### WORK TO COMPLETE
Rewrite every entry below, substituting "Determine the position of" for each occurrence of "Identify the location of" and leaving all other text unchanged.

(Stored items)
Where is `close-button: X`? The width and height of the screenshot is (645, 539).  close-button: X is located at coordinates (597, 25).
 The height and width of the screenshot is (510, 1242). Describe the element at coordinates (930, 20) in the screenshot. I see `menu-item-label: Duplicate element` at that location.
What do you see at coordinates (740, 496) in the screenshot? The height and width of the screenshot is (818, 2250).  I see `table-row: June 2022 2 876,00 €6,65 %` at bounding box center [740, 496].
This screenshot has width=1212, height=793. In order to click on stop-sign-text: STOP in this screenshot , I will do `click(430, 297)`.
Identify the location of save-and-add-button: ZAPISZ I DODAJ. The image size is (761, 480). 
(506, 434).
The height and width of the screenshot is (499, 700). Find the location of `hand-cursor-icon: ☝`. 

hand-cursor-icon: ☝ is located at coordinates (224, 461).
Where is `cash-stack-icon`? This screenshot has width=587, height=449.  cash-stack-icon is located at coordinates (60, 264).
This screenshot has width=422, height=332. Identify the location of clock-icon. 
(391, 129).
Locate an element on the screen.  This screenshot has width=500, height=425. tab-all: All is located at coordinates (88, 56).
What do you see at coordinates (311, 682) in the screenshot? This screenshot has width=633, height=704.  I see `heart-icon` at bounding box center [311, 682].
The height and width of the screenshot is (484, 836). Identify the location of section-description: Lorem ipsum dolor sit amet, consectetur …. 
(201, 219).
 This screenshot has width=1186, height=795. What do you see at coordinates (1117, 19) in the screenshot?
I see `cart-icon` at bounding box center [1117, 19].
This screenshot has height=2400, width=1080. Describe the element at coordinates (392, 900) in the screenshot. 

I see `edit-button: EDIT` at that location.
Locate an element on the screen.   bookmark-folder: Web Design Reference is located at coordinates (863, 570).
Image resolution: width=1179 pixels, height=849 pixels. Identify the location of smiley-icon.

### SOLUTION TO THIS PROBLEM
Where is `close-button: X`? The width and height of the screenshot is (645, 539).  close-button: X is located at coordinates (597, 25).
 The height and width of the screenshot is (510, 1242). Describe the element at coordinates (930, 20) in the screenshot. I see `menu-item-label: Duplicate element` at that location.
What do you see at coordinates (740, 496) in the screenshot? The height and width of the screenshot is (818, 2250).  I see `table-row: June 2022 2 876,00 €6,65 %` at bounding box center [740, 496].
This screenshot has width=1212, height=793. In order to click on stop-sign-text: STOP in this screenshot , I will do `click(430, 297)`.
Determine the position of save-and-add-button: ZAPISZ I DODAJ. The image size is (761, 480). 
(506, 434).
The height and width of the screenshot is (499, 700). Find the location of `hand-cursor-icon: ☝`. 

hand-cursor-icon: ☝ is located at coordinates (224, 461).
Where is `cash-stack-icon`? This screenshot has width=587, height=449.  cash-stack-icon is located at coordinates (60, 264).
This screenshot has width=422, height=332. Determine the position of clock-icon. 
(391, 129).
Locate an element on the screen.  This screenshot has width=500, height=425. tab-all: All is located at coordinates (88, 56).
What do you see at coordinates (311, 682) in the screenshot? This screenshot has width=633, height=704.  I see `heart-icon` at bounding box center [311, 682].
The height and width of the screenshot is (484, 836). Determine the position of section-description: Lorem ipsum dolor sit amet, consectetur …. 
(201, 219).
 This screenshot has width=1186, height=795. What do you see at coordinates (1117, 19) in the screenshot?
I see `cart-icon` at bounding box center [1117, 19].
This screenshot has height=2400, width=1080. Describe the element at coordinates (392, 900) in the screenshot. 

I see `edit-button: EDIT` at that location.
Locate an element on the screen.   bookmark-folder: Web Design Reference is located at coordinates (863, 570).
Image resolution: width=1179 pixels, height=849 pixels. Determine the position of smiley-icon.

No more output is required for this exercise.